The Los Angeles Community College District (LACCD) remains entangled in controversy. A pair of exposés by the Higher Education Inquirer outlined long-standing corruption, wage theft, credential fraud, media suppression, and potential misuse of power — much of it centered on Los Angeles Valley College (LAVC). At the heart of this mess is Jo Ann Rivas, also known as AuditLA, whose rise as a public advocate now appears alarmingly entangled with district insiders.
Jo Ann Rivas: Activist or Soft Cover?
Jo Ann Rivas emerged as a visible transparency activist under her alias AuditLA. She cultivated a digital persona across YouTube and Twitter, positioning herself as a fierce champion of oversight and institutional accountability. Her activities included public records requests, criticism of media arts department practices, and watchdog commentary on LACCD administration.
According to a July 2025 follow-up article, Rivas served on LAVC’s Citizen Building Oversight Committee, and was later paid as a trainer and presenter despite reportedly only contributing to the student-produced film Canaan Land in the role of casting assistant. Her name appears on TransparentCalifornia records as a salaried “expert” in Media Arts despite minimal professional credentials.
Rivas’s online activism often fostered public support: a GoFundMe campaign in April 2025 raised funds for her motorized wheelchair rental, describing her as a tireless advocate attending City Council, Fire Commission, and Public Works meetings despite physical limitations.
Allegations of Collaboration with a “Crooked” Administrator
Yet, these laudable elements are overshadowed by serious allegations. A recent Twitter thread by @LaccdW accuses AuditLA of being “allied with crooked LACCD Administrator who was complicit in another admin planting drugs on employees to get them fired.”

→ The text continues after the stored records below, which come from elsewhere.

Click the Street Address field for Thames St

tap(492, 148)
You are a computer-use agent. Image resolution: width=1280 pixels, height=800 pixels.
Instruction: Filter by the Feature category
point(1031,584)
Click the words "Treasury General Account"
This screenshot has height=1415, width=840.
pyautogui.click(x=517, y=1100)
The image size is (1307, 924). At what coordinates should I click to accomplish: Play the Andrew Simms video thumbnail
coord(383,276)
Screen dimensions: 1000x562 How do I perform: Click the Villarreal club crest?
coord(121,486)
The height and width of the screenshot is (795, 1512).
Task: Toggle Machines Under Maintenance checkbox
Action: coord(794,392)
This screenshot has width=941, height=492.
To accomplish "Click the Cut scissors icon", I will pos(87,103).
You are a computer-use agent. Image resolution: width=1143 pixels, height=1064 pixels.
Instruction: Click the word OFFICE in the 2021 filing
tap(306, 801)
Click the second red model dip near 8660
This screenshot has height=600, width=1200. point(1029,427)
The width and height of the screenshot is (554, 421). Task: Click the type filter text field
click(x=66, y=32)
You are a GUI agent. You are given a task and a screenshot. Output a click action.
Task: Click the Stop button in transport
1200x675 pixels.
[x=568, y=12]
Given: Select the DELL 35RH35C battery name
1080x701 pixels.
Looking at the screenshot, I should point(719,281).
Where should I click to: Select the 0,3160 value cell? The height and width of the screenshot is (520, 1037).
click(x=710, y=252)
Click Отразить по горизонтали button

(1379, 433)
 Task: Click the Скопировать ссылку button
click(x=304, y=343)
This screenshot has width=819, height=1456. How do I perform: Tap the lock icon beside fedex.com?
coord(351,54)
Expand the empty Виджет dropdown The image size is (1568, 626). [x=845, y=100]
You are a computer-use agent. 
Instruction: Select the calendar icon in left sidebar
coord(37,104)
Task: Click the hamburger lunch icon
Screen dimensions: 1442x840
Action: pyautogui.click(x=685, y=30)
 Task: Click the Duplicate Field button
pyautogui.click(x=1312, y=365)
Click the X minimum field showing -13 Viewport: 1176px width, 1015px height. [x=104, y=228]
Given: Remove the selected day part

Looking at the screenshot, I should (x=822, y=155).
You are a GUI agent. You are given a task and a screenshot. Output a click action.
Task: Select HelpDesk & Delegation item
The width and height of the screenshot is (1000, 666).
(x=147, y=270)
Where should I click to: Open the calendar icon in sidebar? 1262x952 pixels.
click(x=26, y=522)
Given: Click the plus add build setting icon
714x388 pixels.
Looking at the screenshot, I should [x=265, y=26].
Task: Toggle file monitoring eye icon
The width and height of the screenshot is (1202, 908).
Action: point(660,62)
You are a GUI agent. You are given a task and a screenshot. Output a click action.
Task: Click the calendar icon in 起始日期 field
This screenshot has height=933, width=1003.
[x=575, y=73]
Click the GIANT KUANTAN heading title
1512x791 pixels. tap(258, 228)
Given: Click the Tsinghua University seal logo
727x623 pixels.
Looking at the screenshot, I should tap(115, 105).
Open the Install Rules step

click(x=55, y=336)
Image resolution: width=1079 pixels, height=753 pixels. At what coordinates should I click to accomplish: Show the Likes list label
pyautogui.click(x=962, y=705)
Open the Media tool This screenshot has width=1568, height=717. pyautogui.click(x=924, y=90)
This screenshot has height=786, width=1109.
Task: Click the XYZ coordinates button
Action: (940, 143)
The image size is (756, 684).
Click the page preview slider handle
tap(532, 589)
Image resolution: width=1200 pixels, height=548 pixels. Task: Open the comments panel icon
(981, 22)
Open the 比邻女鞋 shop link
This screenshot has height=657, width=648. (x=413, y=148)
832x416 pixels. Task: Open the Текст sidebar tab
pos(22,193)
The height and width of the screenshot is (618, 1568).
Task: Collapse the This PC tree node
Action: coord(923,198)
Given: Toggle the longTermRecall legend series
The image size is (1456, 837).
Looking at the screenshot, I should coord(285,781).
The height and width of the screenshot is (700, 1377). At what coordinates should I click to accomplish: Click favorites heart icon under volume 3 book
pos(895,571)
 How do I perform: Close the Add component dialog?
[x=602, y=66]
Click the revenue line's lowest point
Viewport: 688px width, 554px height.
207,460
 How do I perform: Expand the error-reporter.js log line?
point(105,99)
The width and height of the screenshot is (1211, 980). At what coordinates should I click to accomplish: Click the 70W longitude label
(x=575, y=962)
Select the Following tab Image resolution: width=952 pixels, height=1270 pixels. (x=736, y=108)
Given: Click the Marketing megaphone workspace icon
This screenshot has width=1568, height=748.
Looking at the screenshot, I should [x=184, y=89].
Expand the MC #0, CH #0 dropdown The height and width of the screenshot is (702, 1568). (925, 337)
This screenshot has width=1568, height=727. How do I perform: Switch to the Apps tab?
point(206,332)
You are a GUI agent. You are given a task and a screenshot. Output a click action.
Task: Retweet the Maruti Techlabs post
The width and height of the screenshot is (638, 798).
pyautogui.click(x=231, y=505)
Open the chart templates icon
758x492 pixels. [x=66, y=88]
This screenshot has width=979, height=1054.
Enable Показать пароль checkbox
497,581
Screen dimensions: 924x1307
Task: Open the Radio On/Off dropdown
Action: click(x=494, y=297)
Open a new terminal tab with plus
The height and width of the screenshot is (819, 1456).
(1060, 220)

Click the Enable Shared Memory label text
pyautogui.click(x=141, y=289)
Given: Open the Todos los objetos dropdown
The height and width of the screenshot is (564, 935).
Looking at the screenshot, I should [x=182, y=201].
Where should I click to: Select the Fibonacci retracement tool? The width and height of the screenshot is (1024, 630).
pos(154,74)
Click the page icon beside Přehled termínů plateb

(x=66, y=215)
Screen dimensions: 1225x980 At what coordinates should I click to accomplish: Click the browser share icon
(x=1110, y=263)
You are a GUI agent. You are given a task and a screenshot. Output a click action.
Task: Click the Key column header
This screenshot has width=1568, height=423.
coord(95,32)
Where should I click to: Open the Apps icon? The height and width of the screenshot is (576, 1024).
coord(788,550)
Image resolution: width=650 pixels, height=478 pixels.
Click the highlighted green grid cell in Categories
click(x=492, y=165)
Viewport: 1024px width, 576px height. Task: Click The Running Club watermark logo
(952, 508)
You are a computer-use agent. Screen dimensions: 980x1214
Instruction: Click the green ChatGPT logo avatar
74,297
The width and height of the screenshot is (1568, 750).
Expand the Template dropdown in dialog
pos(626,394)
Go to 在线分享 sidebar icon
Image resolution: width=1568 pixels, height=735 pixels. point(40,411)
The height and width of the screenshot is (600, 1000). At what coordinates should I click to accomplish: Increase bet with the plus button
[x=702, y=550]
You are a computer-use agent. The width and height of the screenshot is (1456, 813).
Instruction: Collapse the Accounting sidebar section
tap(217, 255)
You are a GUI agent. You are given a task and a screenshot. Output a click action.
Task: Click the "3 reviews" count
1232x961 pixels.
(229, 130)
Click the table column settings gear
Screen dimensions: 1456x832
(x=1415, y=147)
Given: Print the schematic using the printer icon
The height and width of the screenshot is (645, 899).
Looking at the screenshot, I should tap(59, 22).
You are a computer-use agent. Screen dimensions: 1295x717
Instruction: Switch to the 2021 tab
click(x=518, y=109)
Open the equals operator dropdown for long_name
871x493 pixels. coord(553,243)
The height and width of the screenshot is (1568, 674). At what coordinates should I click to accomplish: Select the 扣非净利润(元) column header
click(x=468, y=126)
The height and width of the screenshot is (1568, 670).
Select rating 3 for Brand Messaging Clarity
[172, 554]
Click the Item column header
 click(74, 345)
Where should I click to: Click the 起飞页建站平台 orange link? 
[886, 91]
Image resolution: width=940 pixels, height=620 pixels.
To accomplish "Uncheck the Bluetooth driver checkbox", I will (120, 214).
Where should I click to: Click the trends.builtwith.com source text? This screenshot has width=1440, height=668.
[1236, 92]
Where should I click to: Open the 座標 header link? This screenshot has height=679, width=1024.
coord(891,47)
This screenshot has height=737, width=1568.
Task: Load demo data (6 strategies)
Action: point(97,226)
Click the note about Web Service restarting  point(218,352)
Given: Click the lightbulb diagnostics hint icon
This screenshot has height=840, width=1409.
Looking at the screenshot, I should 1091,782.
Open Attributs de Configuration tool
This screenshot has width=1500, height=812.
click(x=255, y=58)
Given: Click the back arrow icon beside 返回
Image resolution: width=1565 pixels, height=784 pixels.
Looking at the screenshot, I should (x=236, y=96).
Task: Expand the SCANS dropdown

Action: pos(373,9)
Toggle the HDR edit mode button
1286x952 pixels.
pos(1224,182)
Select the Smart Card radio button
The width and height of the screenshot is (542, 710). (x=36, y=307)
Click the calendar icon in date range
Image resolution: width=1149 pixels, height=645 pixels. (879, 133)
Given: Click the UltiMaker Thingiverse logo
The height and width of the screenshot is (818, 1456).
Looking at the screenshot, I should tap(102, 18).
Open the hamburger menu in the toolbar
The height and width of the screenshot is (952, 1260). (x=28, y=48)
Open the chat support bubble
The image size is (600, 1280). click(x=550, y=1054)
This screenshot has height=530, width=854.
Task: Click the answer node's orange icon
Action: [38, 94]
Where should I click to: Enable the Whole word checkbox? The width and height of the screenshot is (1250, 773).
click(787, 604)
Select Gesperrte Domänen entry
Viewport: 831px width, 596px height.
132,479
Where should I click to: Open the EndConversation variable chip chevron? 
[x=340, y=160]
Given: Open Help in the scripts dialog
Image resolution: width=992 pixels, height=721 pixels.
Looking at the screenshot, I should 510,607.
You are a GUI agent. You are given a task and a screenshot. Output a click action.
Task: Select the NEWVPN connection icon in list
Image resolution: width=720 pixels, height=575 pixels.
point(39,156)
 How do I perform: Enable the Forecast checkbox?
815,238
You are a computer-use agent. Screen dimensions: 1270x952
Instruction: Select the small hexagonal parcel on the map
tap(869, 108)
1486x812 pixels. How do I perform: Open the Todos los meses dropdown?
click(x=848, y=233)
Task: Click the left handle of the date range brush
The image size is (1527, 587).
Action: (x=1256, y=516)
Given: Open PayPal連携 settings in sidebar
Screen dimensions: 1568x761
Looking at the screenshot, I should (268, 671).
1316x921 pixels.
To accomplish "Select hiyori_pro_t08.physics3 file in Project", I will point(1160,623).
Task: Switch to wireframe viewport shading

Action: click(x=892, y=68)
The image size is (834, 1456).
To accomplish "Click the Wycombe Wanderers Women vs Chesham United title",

This narrative was corroborated as the same themes in the June Higher Education Inquirer exposé: Rivas, once positioned externally, appears to have been leveraged in internal campaigns aimed at suppressing employees and internal dissent. Her activist language seems to have been co-opted in narratives that facilitated politically motivated purges, effectively turning a transparency persona into a tool of internal sabotage.
Public Reputation vs. Private Entanglements
Rivas’s earlier community involvement also includes long-standing civic roles, such as a School Representative on the NoHo Neighborhood Council and chairing safety meetings for local schools. She once led parent-community sessions with local police at North Hollywood schools, advocating for community safety and school engagement. But these community credentials now contrast sharply with the emerging depiction of her as an insider actor in institutional conflict.
Meanwhile, the scandal around LAVC continues to worsen: fabricated credentials by Media Arts Chair Eric Swelstad, student wage theft dating back to 2013–2016, and multi-million-dollar misappropriations tied to major district projects, including the unfinished Valley Academic and Cultural Center.
The subsequent deletion of IndyBay posts and censorship of HEI’s earlier coverage shortly after Alberto J. Roman assumed the chancellor’s post has intensified concerns about district-led suppression of investigative journalism.
What This Means for Oversight
Jo Ann Rivas’s trajectory—from neighborhood advocate to county-funded presenter to controversial figure allied with insiders—raises red flags about the potential erosion of independent oversight. The key issue: whether her engagement was an authentic push for accountability or a manipulated front for internal politics.
Moving forward:
- Official investigations should examine Rivas’s financial ties and documented payments connected with LAVC, particularly her paid roles in Media Arts events or committees.
- Public transparency should include full disclosure of training, presentation fees, and committee engagement.
- And the district must restore access to previously removed journalism, allowing public scrutiny on both administrative misconduct and Rivas’s evolving role.
Jo Ann Rivas embodies the paradox of modern civic advocacy: a passionate, visible crusader whose real-world role may have shifted from watchdog to insider collaborator. In a system already fraught with opaque operations and suppression of dissent, that shift may have had devastating consequences for institutional accountability.